Welcome to Tuesday. Here’s what’s gone down.

1. Here’s one way Dick Smith sent itself broke. The electronics retailers had stockpiled 12 years of AA batteries. Yes, you heard that right. The investigation into the collapse of electronics retailer Dick Smith has thrown up some amazing statistics relating to a key reason for the company going into administration — it was carrying too much stock. See the others here.

2. It’s like the Uber for Uber. Peer-to-peer car rental platform DriveMyCar launched its popular UberX car rental service in Queensland and Victoria yesterday to coincide with the legalisation of Uber in the two states. The service means UberX drivers who don’t own a car can rent one for the job. The company first tried the option in NSW in July and says all the available corporate fleet cars were immediately rented, with business nearly doubling in August. Rates start at $179 a week – there’s a 7-day minimum rental – but that entry point doesn’t really work for UberX drivers since it comes with a 150km daily travel cap. But it’s not bad if you’re looking to hire a car for work for the week.

3. Human trials on Earth have shown that one day we can possibly live on Mars. The latest Earth-bound project from the Hawaii Space Exploration Analogue and Simulation (HI-SEAS), a NASA-funded trial of technologies, systems and people for its future Mars mission, has produced some interesting findings. Graham Mann, a senior lecturer at Murdoch University, has the details.

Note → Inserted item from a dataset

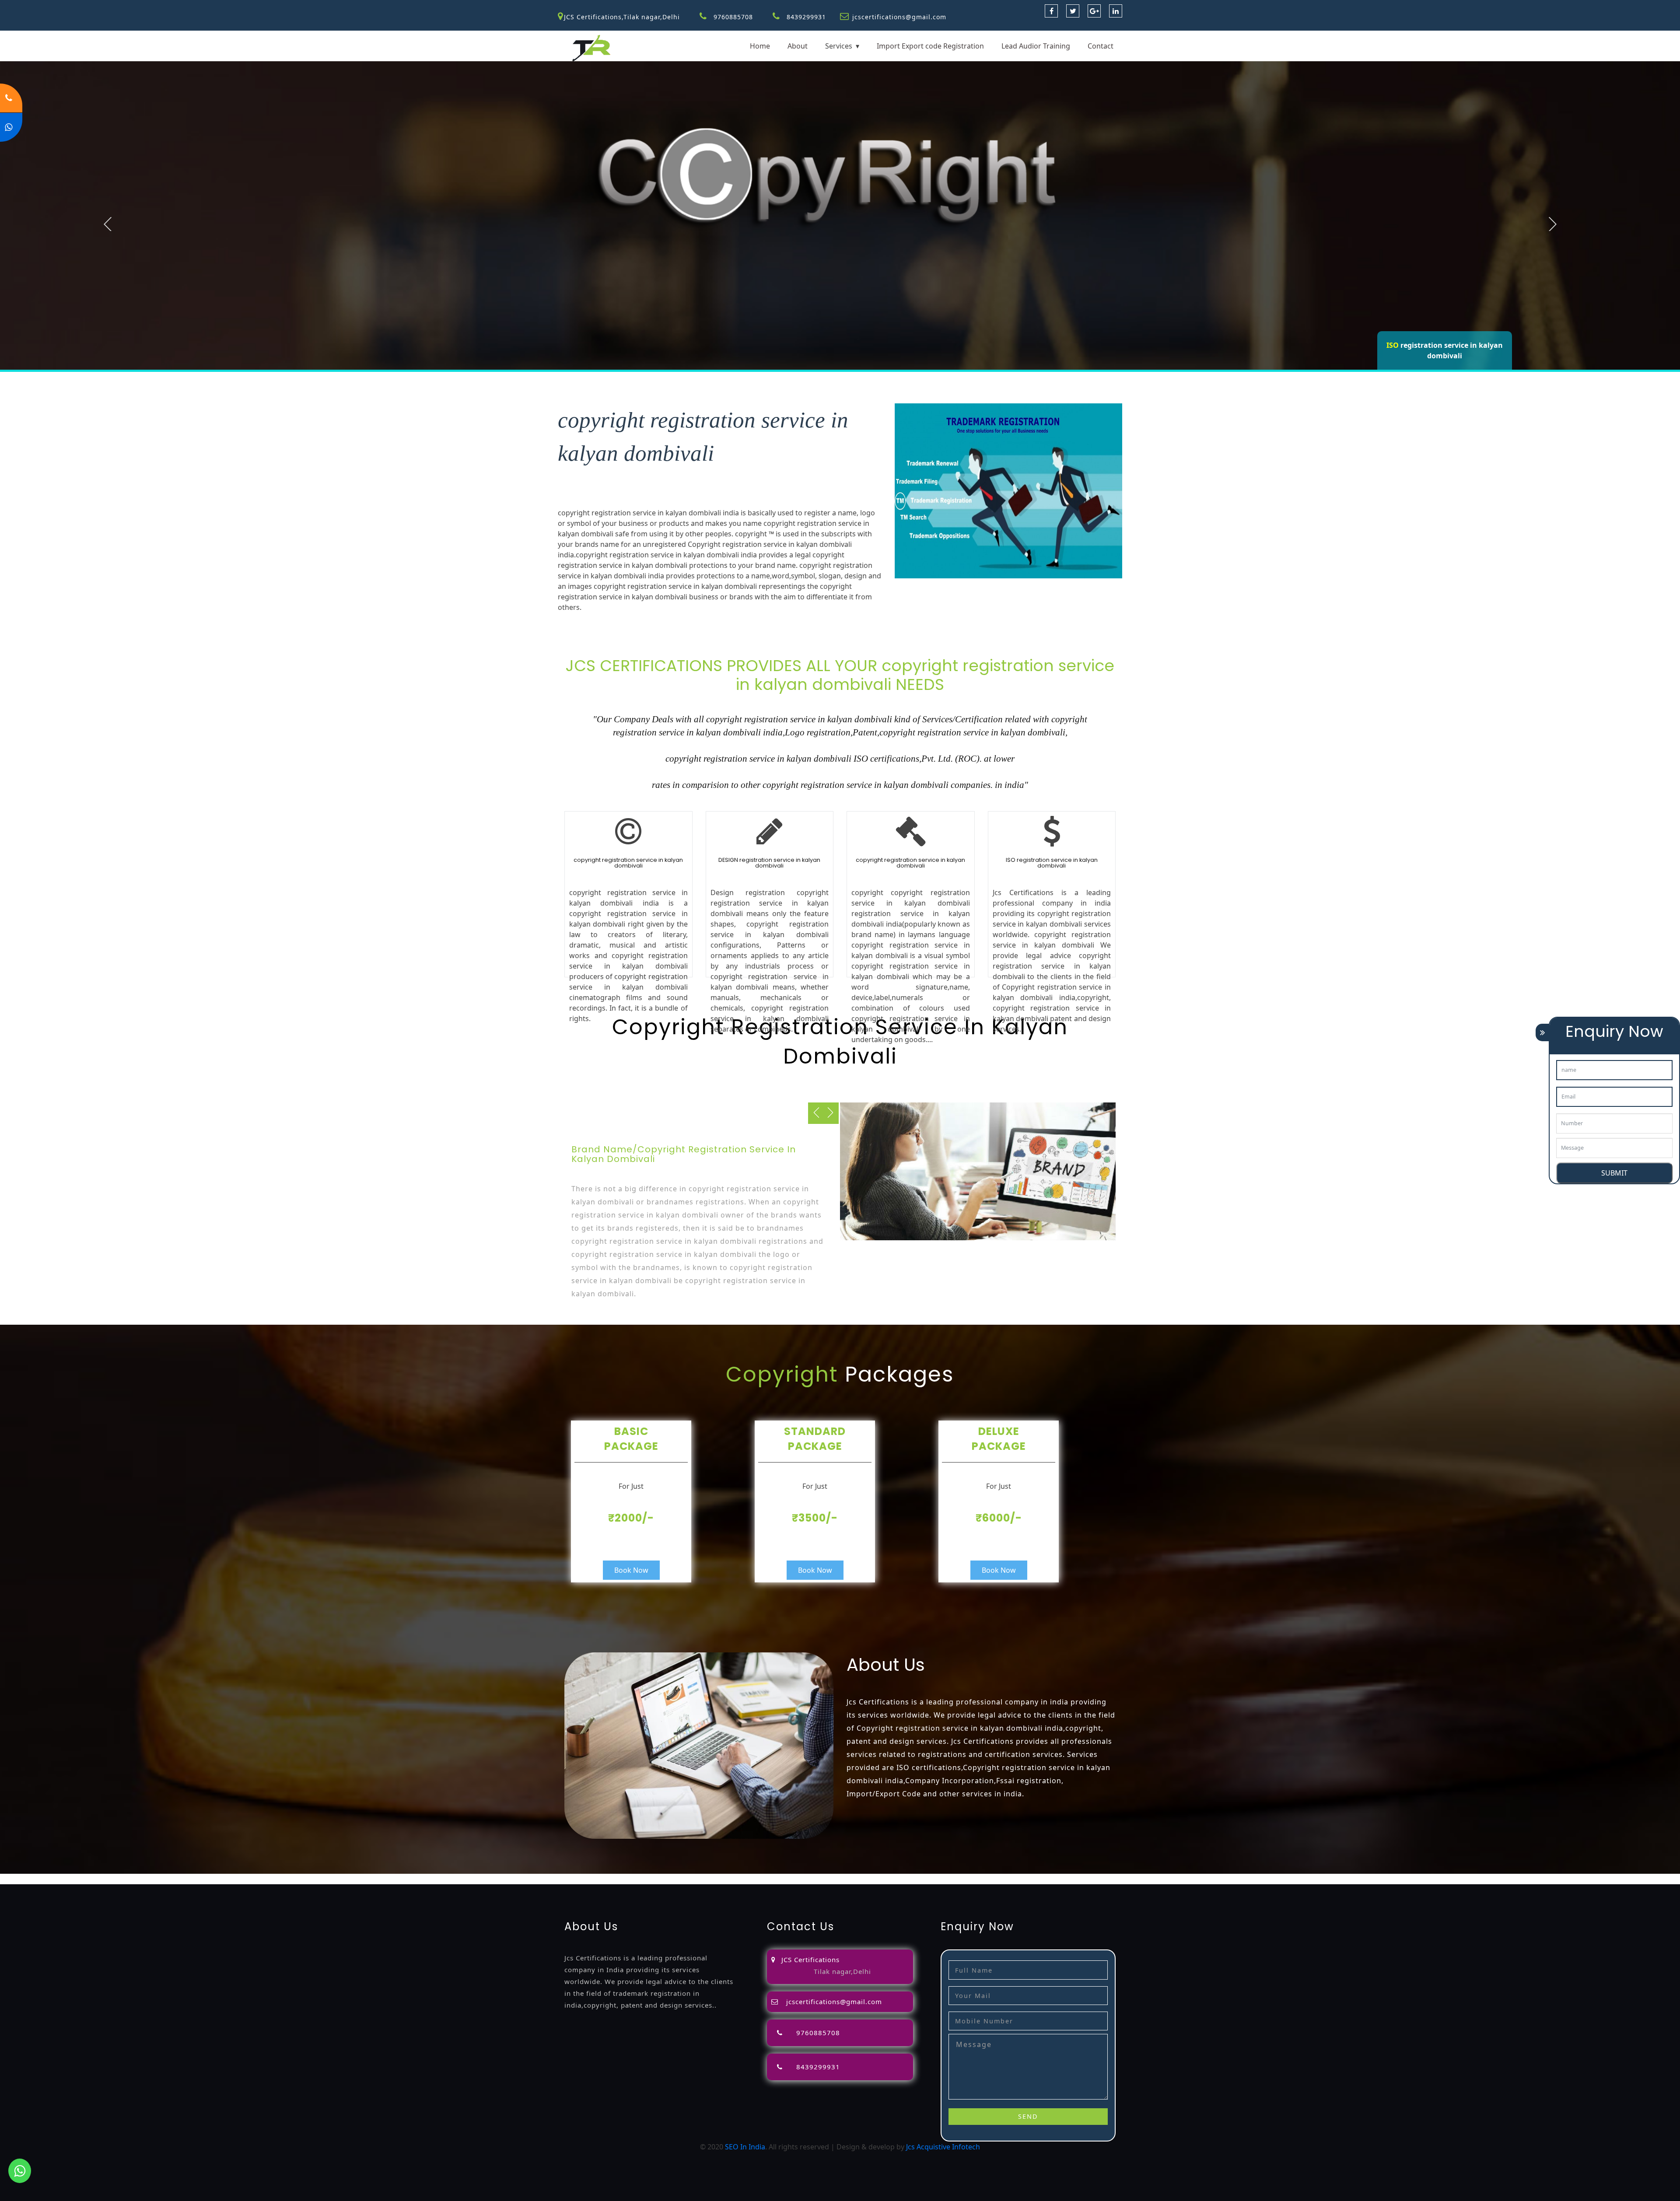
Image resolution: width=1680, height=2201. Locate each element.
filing (298, 1879)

4. Learn how to be an angel investor. Elevation Capital partner Trevor Folsom wants to take tech investors back to school, launching a education program to help people become better early stage investors. First Angel is a 12-month educational program that costs $25k – half that money goes into backing a bunch of startups – through Folsom’s other business Investible, which mentors startups, then matches them up with investors and he launched last year with old mate Creel Price.

Folsom says he wants to “improve the quality of the entire start-up ecosystem” through his programs.

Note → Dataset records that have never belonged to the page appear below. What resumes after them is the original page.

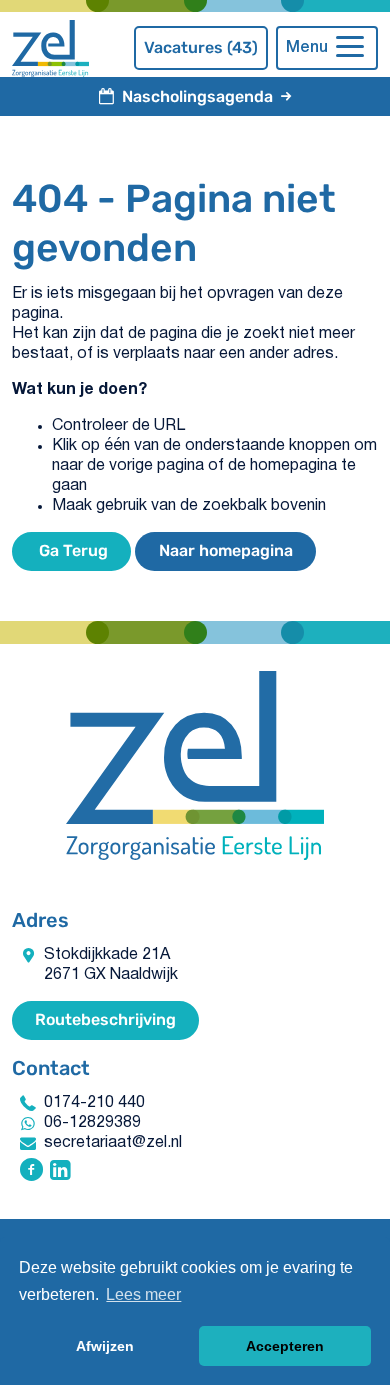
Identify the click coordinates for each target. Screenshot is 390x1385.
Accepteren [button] (285, 1346)
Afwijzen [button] (105, 1346)
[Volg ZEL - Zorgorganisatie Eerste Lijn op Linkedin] (60, 1172)
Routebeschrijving (105, 1019)
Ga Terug (71, 550)
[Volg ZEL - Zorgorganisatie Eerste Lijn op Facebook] (31, 1172)
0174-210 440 (94, 1103)
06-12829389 (92, 1123)
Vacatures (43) (201, 47)
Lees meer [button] (143, 1294)
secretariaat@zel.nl (113, 1143)
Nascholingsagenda (197, 96)
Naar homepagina (226, 550)
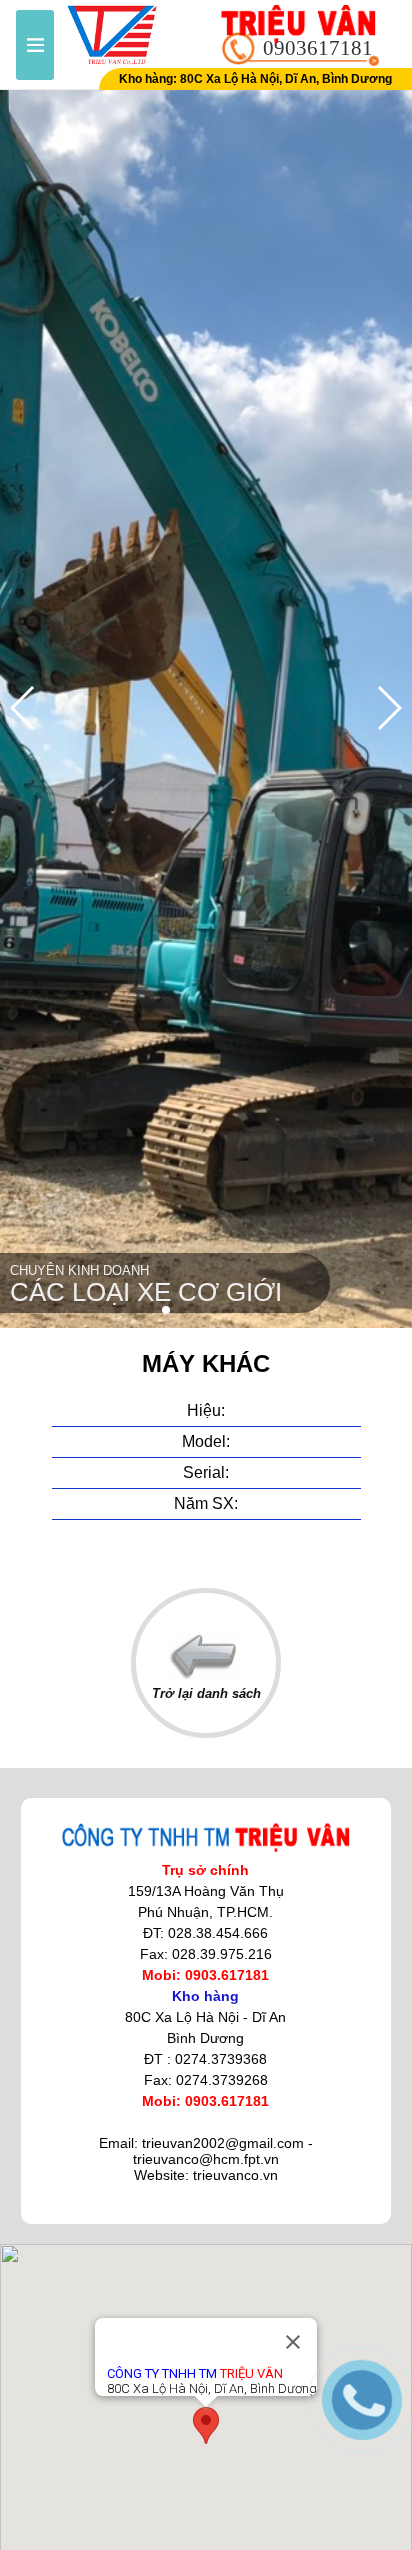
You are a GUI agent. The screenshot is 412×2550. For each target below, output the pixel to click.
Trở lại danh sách (206, 1693)
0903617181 (318, 47)
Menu (35, 45)
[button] (118, 1310)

“Many people are interested in angel investing but are not sure where to start,” he said. The details, if you’re keen to know more, are here.

5. LiveHire signs on Telstra Health. LiveHire, the Melbourne-based HR and recruitment talent pool website that listed on the ASX in July, has signed a new client, the nation’s largest eHealth business, Telstra Health, adding to an impressive stable that already includes EY, Commonwealth Superannuation, KPMG, and construction group Ertech.

The platform is built to create pools of pre-qualified job candidates for companies to dip into when they need to recruit. Under the deal with Telstra Health, the telco’s business offshoot will implement LiveHire to manage the flow of talent into and across its entities.

LiveHire MD Antonluigi Gozzi said the signing was an important milestone for his business.

“Telstra Health will be using LiveHire and its talent community platform to be the centralised and single destination of talent through one unified profile that allows proactive recruitment, and the formation of real and sustained relationships with past, current, and future employees,” he said.

Gozzi said the deal demonstrates that LiveHire’s tech satisfies Telstra’s stringent data security requirements of Telstra “and that our technology and team can support Australia’s biggest companies who are leading the world on innovation and technology”.